Singapore/Paris | Reuters, 7:01 a.m. CT –– Chicago wheat futures prices rose for a second session on Friday with short-covering ahead of the Labour Day holiday weekend supporting prices, although the trend was set for a second week of declines amid plentiful world supplies.
Corn was up for a second day, recovering from a multi-year low touched earlier this week and soybeans firmed after closing marginally higher on Thursday.
The Chicago Board of Trade most-active wheat contract gained 0.9 per cent to $3.98-1/4 a bushel by 11:35 GT, adding to last session’s 1.7 per cent gain (all figures US$).
Corn advanced by one per cent to $3.27 a bushel while soybeans were up 0.8 per cent at $9.51-1/2 a bushel.
“The low levels hit are encouraging American farmers not to sell, which may technically lead to a slight rebound in the short-term but without changing the underlying trend, which remains bearish in the absence of new elements,” French consultancy Agritel said.
For the week wheat is down 2.2 per cent after dropping 8.4 per cent last week, while soybeans have lost 1.6 per cent following a decline of 3.7 per cent a week ago. Corn is set to finish the week stable or slightly higher after dropping 5.5 per cent last week.
There could be support for the wheat market on expectations that India will step up international purchases significantly over the coming months.
India’s production in the last two years has fallen well below the peak of 2014-15, reducing stocks to the lowest level in nearly a decade and pushing domestic prices close to record highs. Some traders expect them to climb still further this year.
Japanese buying could help shore up wheat as well after the country on Thursday resumed buying U.S. white wheat after a halt following the discovery of genetically modified strains in some U.S. crops in July.
Additionally, the drop in corn prices to the lowest level since 2009 this week is encouraging buying.

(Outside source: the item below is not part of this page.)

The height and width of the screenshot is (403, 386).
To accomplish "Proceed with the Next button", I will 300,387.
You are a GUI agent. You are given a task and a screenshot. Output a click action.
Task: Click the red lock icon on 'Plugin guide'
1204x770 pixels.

USDA’s weekly export sales report showed sales of 214,100 tonnes of old-crop corn, above trade expectations, and 647,500 tonnes of new-crop corn, below expectations for 700,000 to 1.1 million tonnes.

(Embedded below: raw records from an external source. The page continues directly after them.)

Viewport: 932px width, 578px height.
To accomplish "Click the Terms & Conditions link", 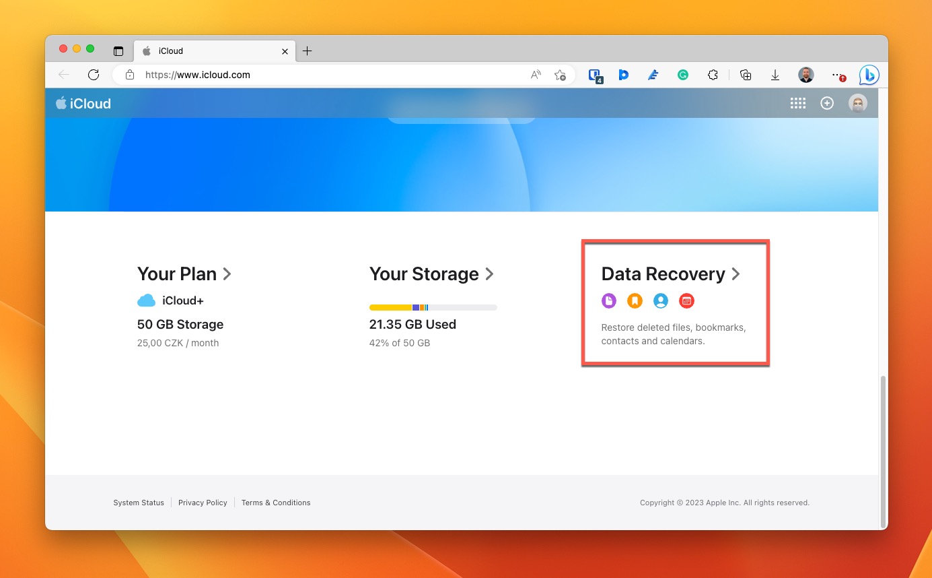I will (276, 503).
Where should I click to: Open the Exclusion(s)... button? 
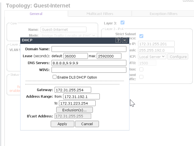coord(74,110)
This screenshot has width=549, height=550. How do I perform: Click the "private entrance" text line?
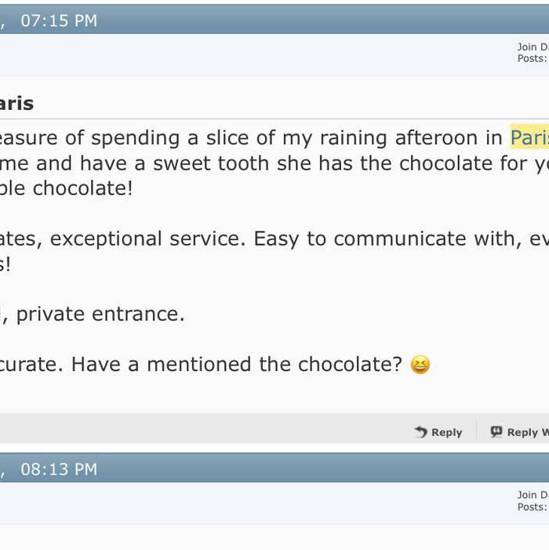click(100, 314)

Brazil’s producers are not expected to plant significantly more area with soybeans in the new crop due to tight credit and the prospect of erratic weather, analysts at INTL FCStone said Thursday.
USDA’s weekly export sales report showed sales of 107,500 tonnes of old-crop soybeans and 1,476,400 tonnes of new-crop soybeans in the week to Aug. 25, in line with trade expectations.
— Reporting for Reuters by Naveen Thukral and Sybille De La Hamaide. Friday’s closing market report was not available at deadline.